The government will pay 17 percent of the state’s debt to private sector suppliers this year, Deputy Minister of Economy and Finance Maria Isaltina Lucas said on Friday at a meeting with the Niassa business community.
Deputy Minister Lucas said that the debt, whose actual value she did not specify, resulted from supply of goods and services to the state, the government having decided to allocate this payment in the state budget for the year as part of its plan to gradually pay off its suppliers.
“We are aware of the debts. It was in this context that, in 2017, we made a brief survey of the debt situation in the country, both the investment and goods and services components. What we found was that, in fact, we have debts that go back to 2009, and even further,” the deputy minister acknowledged.
As a next step, Lucas said, the government would initiate a process of validation aimed at verifying if, in fact, the goods and services concerned were actually rendered.

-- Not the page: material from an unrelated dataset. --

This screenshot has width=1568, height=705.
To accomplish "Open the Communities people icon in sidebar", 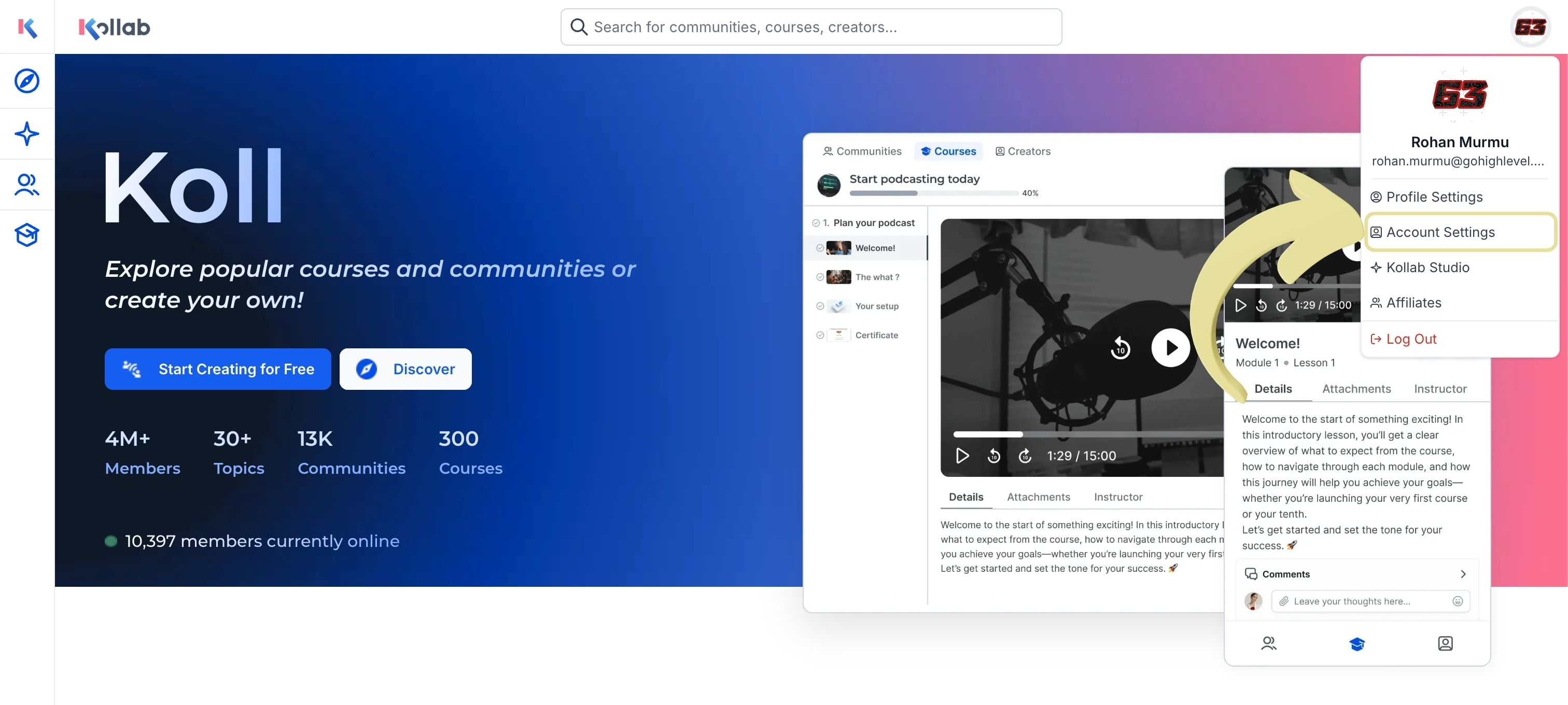I will point(27,185).
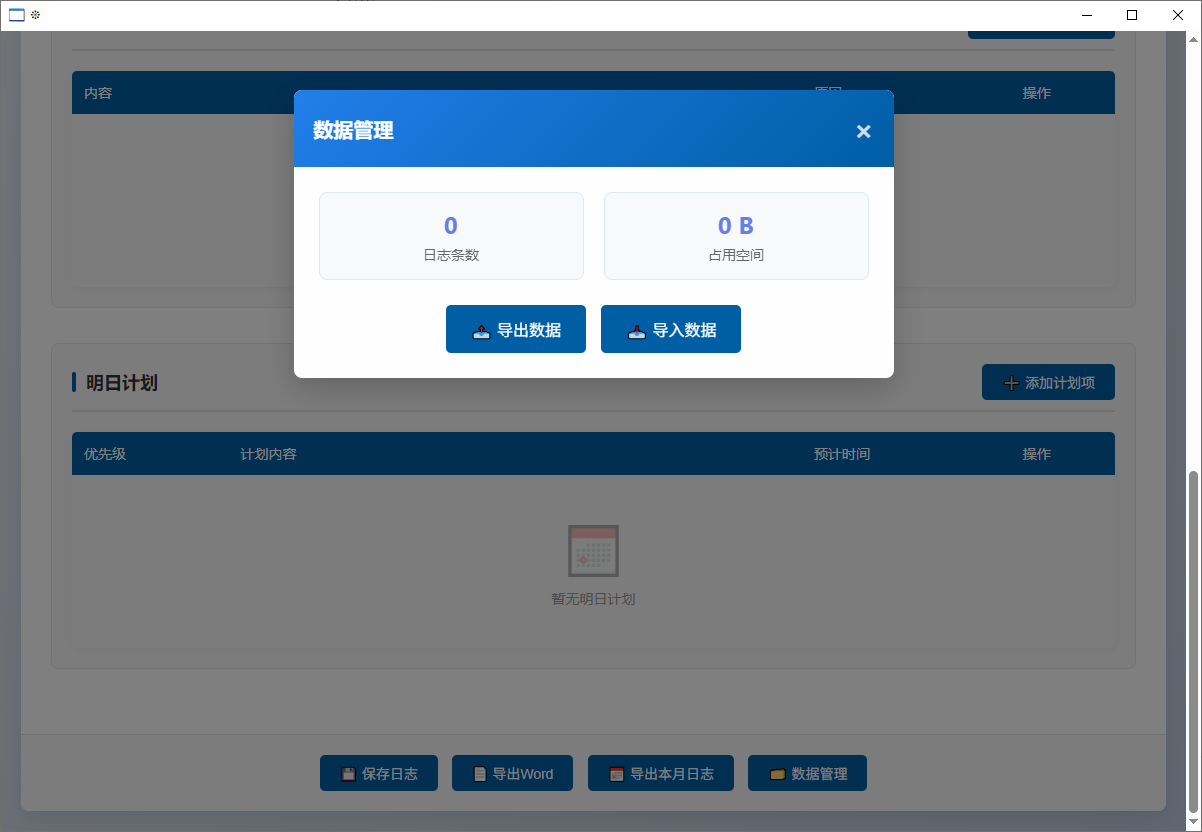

Validation would also verify whether what the public sector assessed as the value to be paid matches what the private sector claims to be entitled to.
The deputy minister was responding to concerns raised by Niassa businesspeople during a meeting with Carlos Agostinho do Rosario.
Other concerns aired at the meeting were related to the corruption that, they said, hinders the proper functioning of business, in addition to the “excessive fines” resulting from “systematic inspections” that business owners in the province claim they are subject to.
In response to these concerns, the prime minister recommended that public-private dialogue be improved there, as being the only way to solve most of the issues that are currently of concern.
The government was now focussing on infrastructure, the prime minister explained, and access routes in particular, in the belief that, when properly working, they would cater to the performance of the business sector by facilitating the flow of raw materials and other products to consumer centres.
“Infrastructure is now a priority for us. Then we will move on to productive sector incentives, which we know is another of your concerns. But let’s talk. It will be a dialogue that will bring the solutions advantageous for us all, and that harm neither the private sector nor the state, much less the population,” do Rosário said.
The prime minister concluded his visit to Niassa on Sunday.